And that brings us to your second question.
> 2. I am looking for an abstraction that makes the use of this mechanism explicit in the code (iow, by looking at the code, one should be able to determine where this mechanism is used and clearly distiguish it from usages of other data types). In C++, one would typically use classes, but I'm not sure whether Racket classes allow the same degree of control over the internal representation of the data in it. Other choices would be syntactic abstractions (which wouldn't prevent improper usage of functions defined on the data, but I think I could live with that) or structures. What is the most rackety way to go about that kind of thing?
You have several options of abstraction, where 'abstraction' presumably means 'encapsulation so that others cannot see how I implemented it' -- two notions easily and almost permanently confused in CS.
1. If your application is a small layer around the queue and if the queue has a thin interface (enq, deq) and if it all fits in a module (say a few 100 lines of code), use opaque and mutable structs. Good enough.

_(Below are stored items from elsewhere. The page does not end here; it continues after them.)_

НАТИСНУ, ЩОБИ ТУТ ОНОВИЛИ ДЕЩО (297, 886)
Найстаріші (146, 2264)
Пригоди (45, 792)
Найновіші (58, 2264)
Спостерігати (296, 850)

> (struct queue (head tail) #:mutable)
> (define q (queue '() '()))
> q
#<queue>
> (set-queue-head! q 10)
> q
#<queue>
> (queue-head q)
10
2. If you have a broad API to your queue and it still fits all in one module, I'd use a class with private fields. A class is an opaque kind of data in our world (and yes, deep down it is just an opaque struct), but it comes with methods:
> (define queue% (class object% (define head '()) (define tail '()) (define/public (enq v) (set! head v)) (define/public (front) head) (super-new)))
> (define q (new queue%))
> (send q enq 5)
> (send q front)
5
3. If the program is large, break it into several modules and implement the queue according to 1 or 2, exporting either all the functions or the class. I'd probably go with 1, if my application used a single queue and with 2 if I needed more than one.
In this case, I'd still use some contracts to enforce the API despite any performance needs.
-- Mattihas